┌──
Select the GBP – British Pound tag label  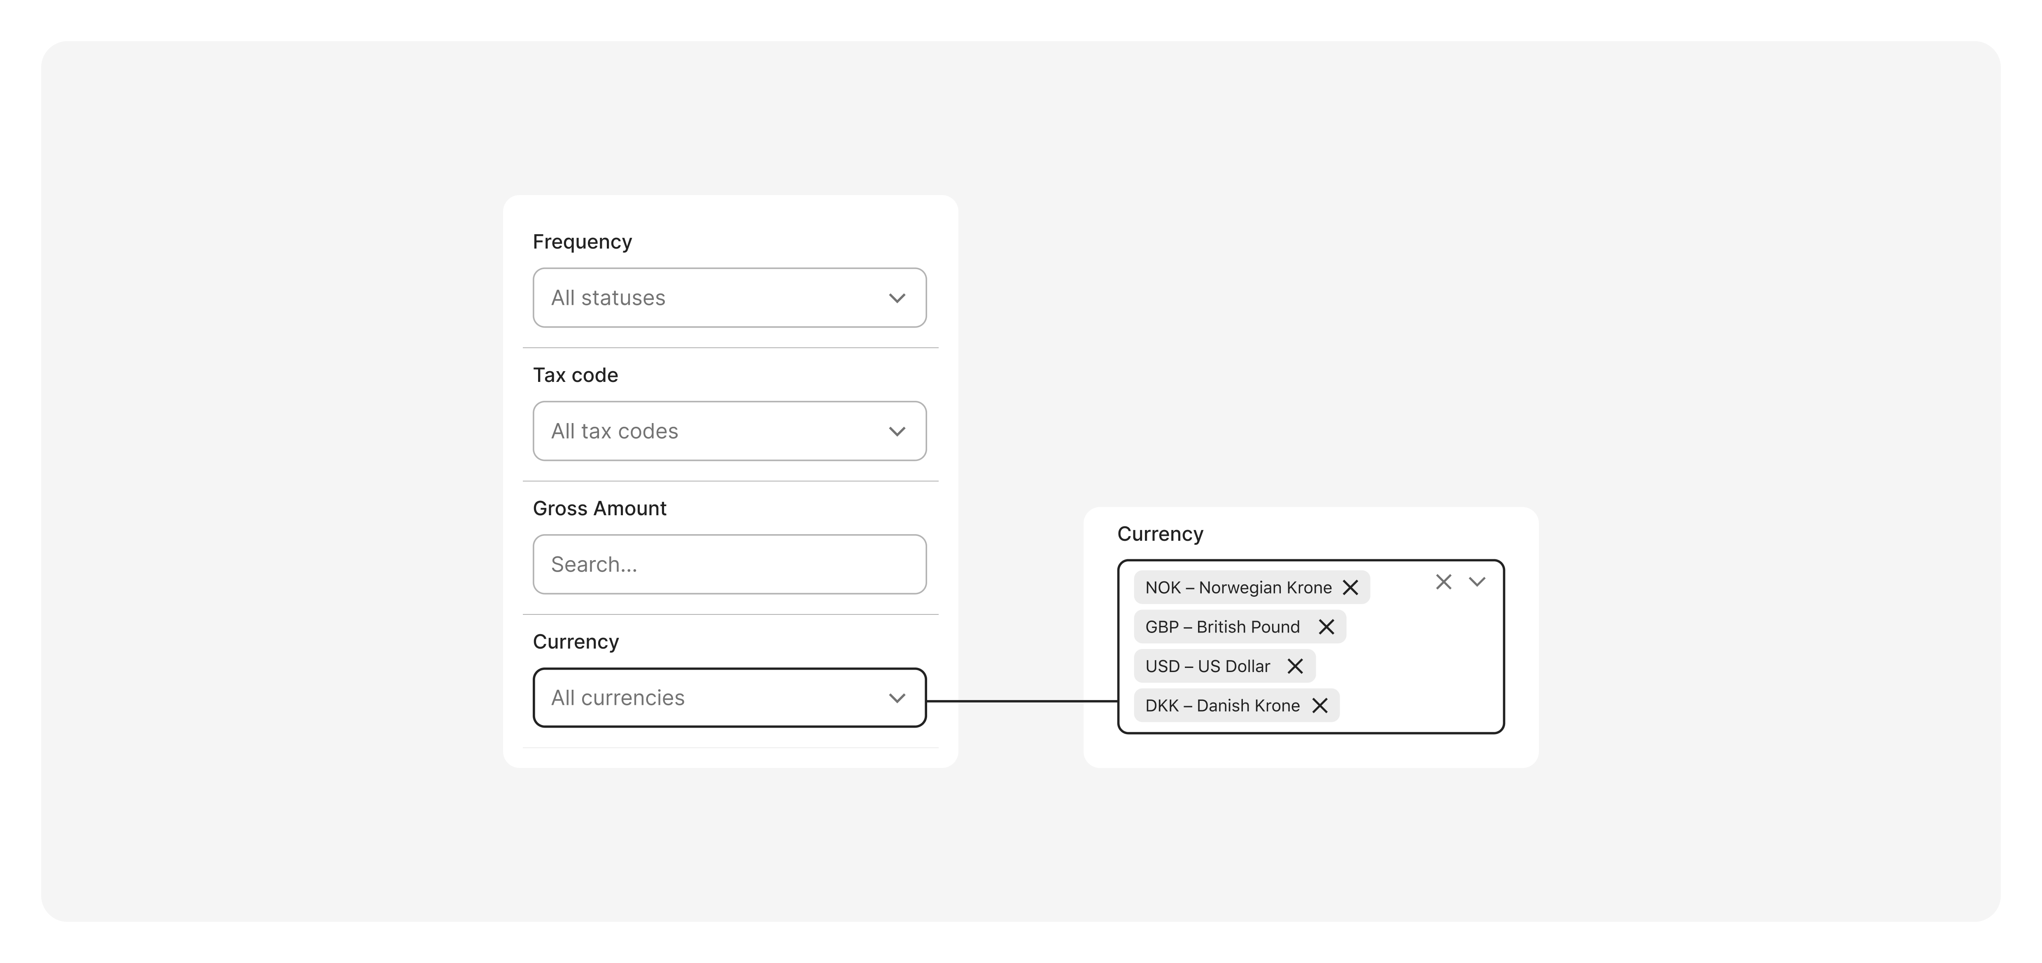[x=1222, y=627]
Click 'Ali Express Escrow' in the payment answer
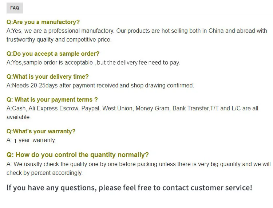 [x=53, y=109]
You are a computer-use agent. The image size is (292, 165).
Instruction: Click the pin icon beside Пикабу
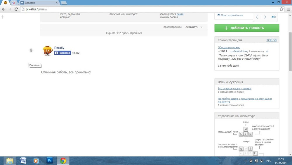click(31, 50)
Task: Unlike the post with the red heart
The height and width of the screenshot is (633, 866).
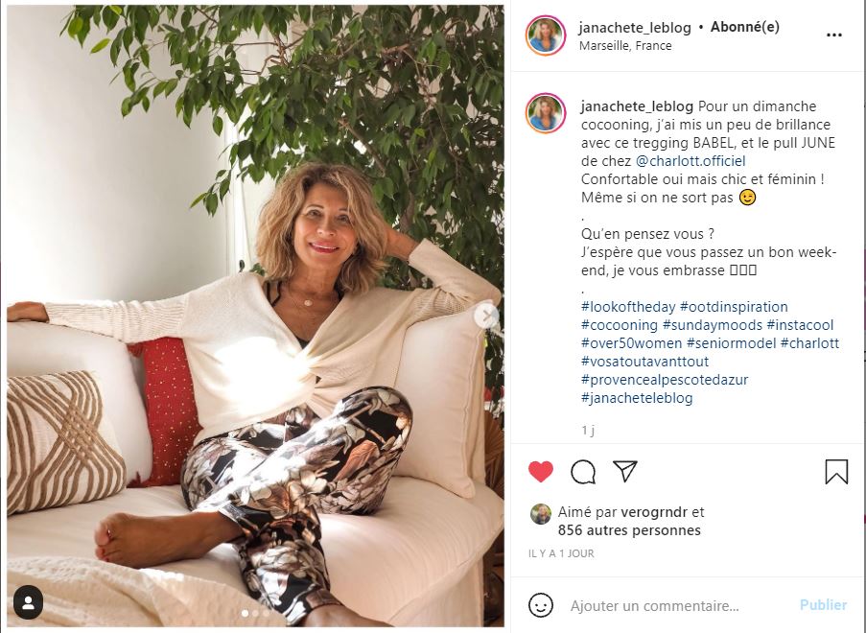Action: click(541, 472)
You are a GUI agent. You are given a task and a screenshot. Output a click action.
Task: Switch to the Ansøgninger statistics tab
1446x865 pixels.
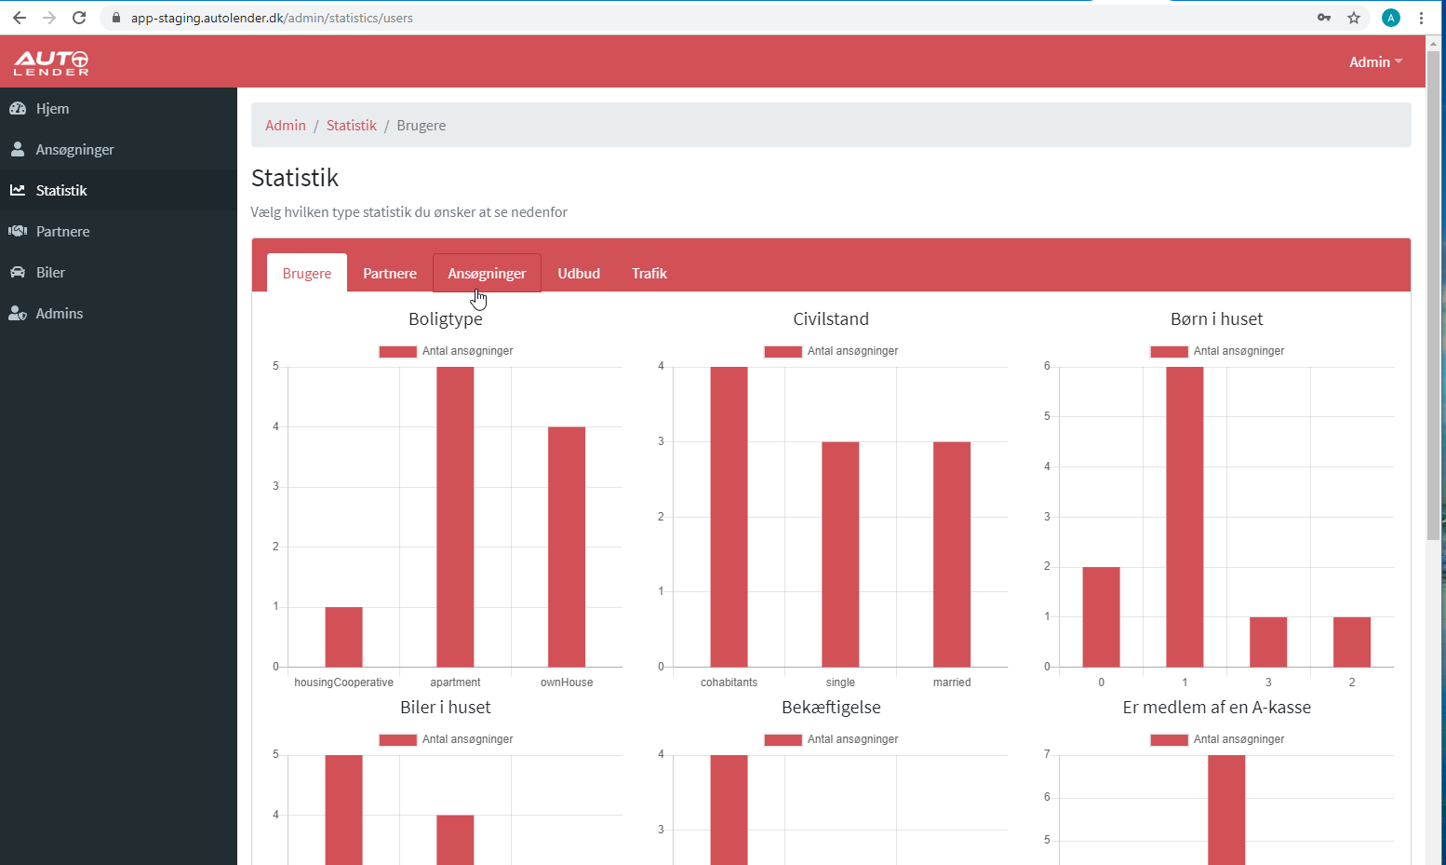[x=487, y=273]
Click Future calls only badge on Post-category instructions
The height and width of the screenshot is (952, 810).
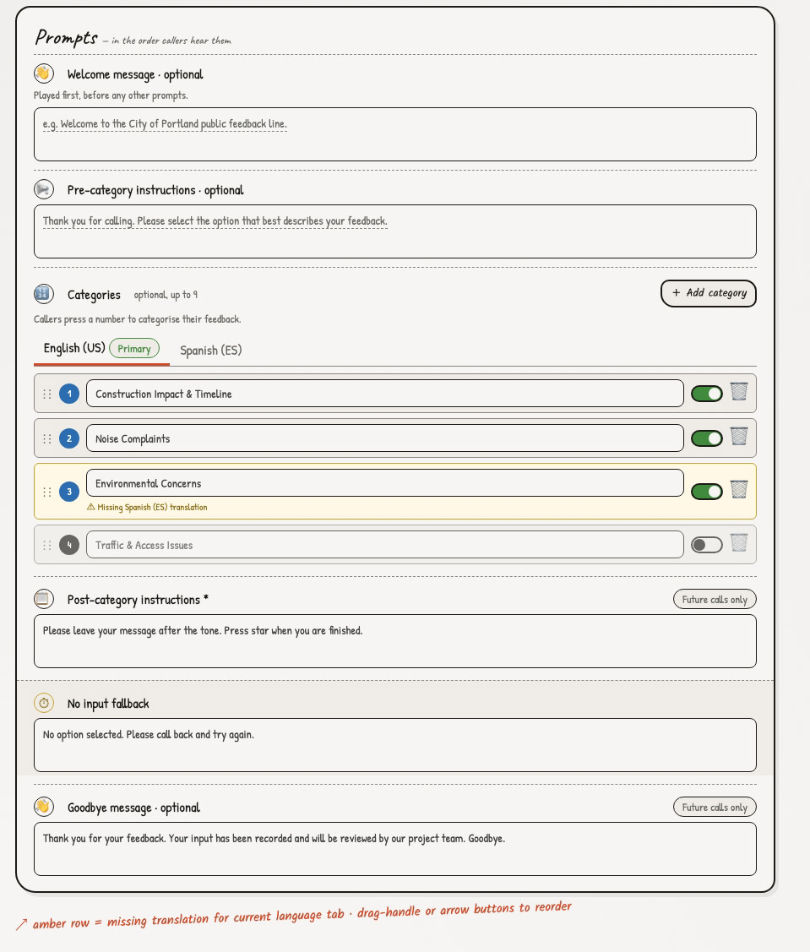point(715,599)
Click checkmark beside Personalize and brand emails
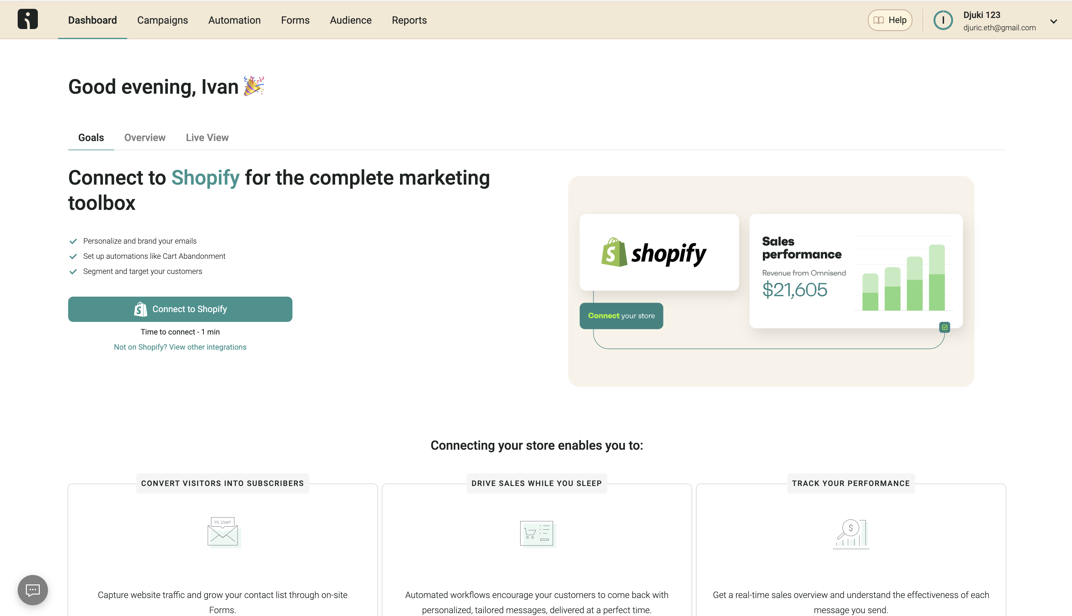Screen dimensions: 1072x616 coord(73,241)
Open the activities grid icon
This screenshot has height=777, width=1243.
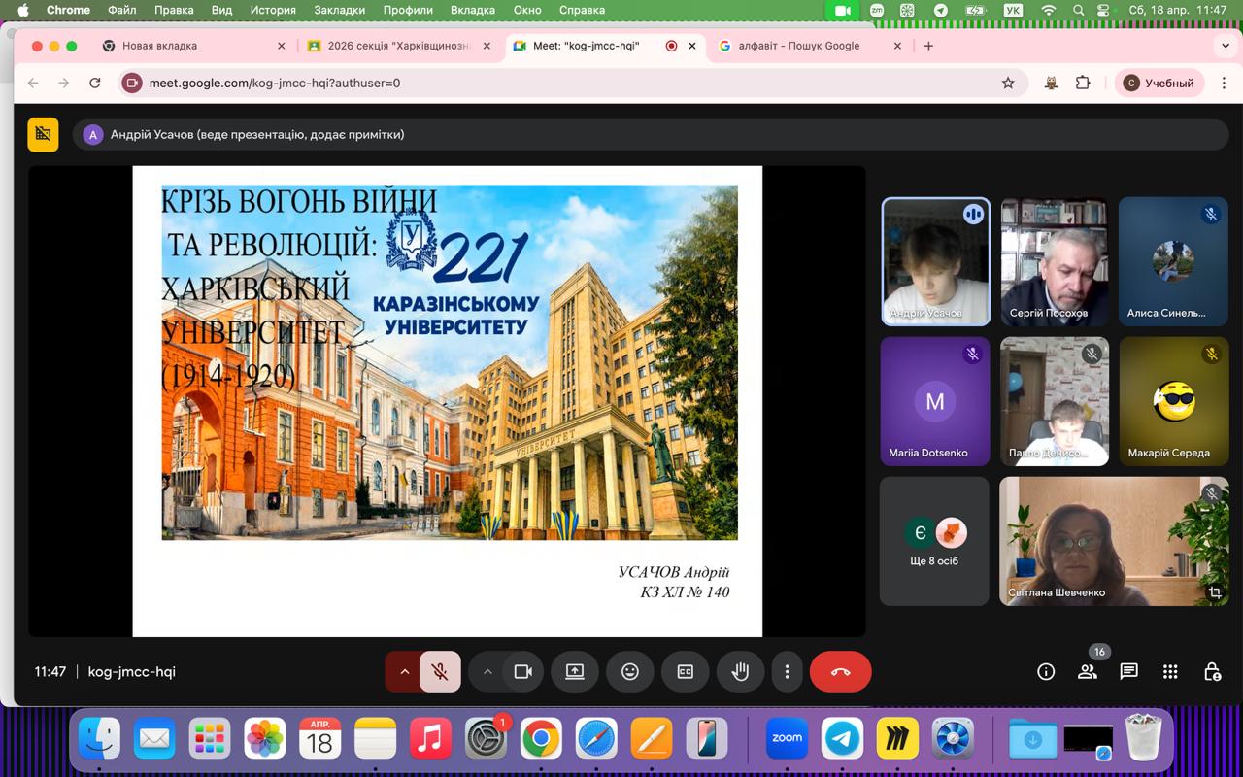tap(1170, 672)
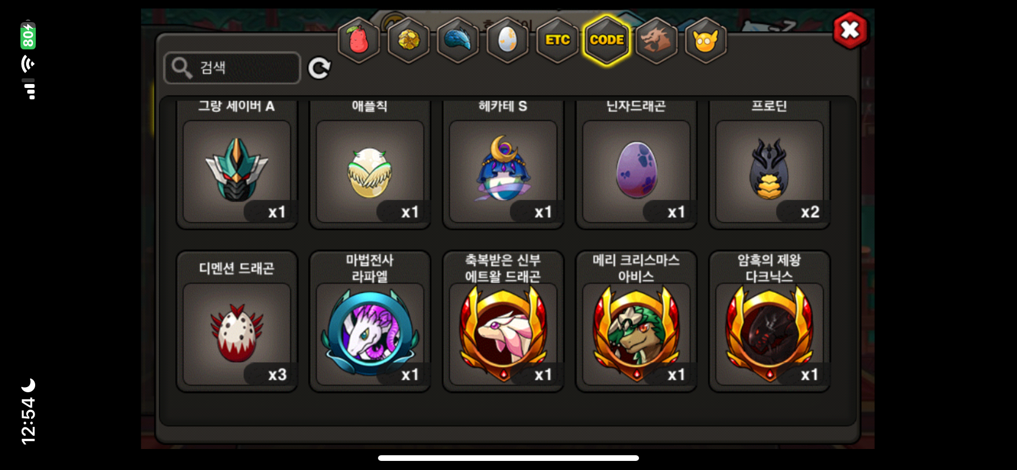
Task: Pick the purple 닌자드래곤 egg
Action: [x=636, y=165]
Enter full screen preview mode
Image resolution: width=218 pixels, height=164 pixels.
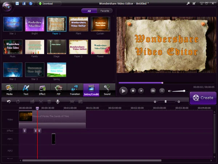162,91
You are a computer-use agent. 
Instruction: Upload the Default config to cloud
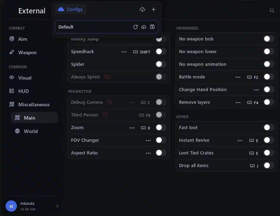(x=144, y=27)
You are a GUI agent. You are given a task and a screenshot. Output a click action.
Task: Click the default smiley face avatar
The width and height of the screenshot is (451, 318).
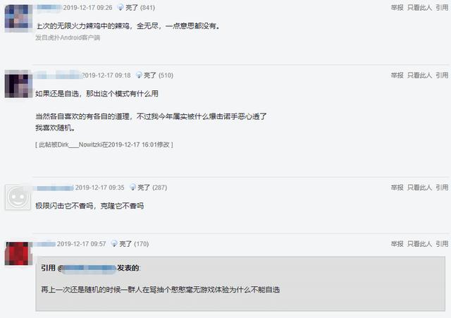click(x=18, y=197)
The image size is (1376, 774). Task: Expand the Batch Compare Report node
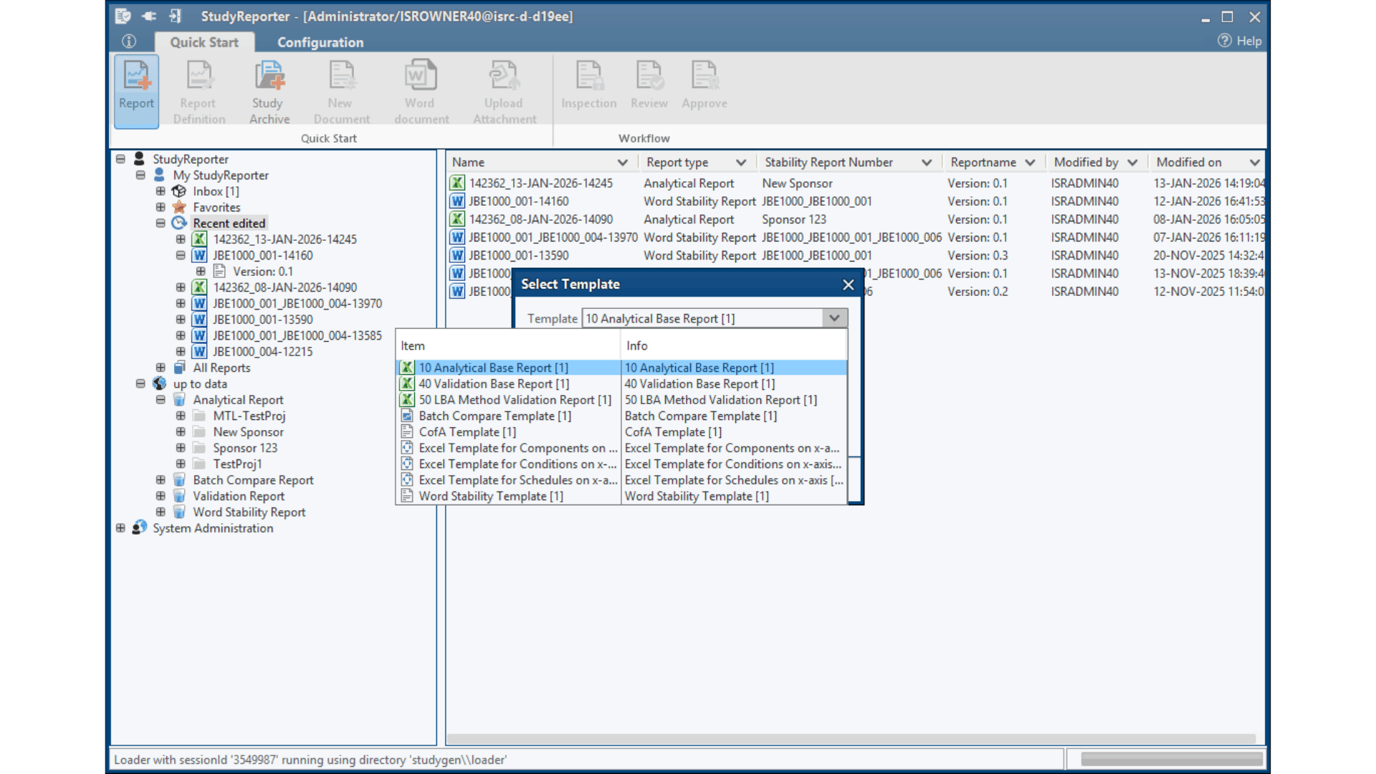point(161,480)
└──
◆ Tarea
Indica el número de líneas de arriba que contienen la palabra "beside". Responde únicamente con la cifra.

◆ Ejercicio resuelto
2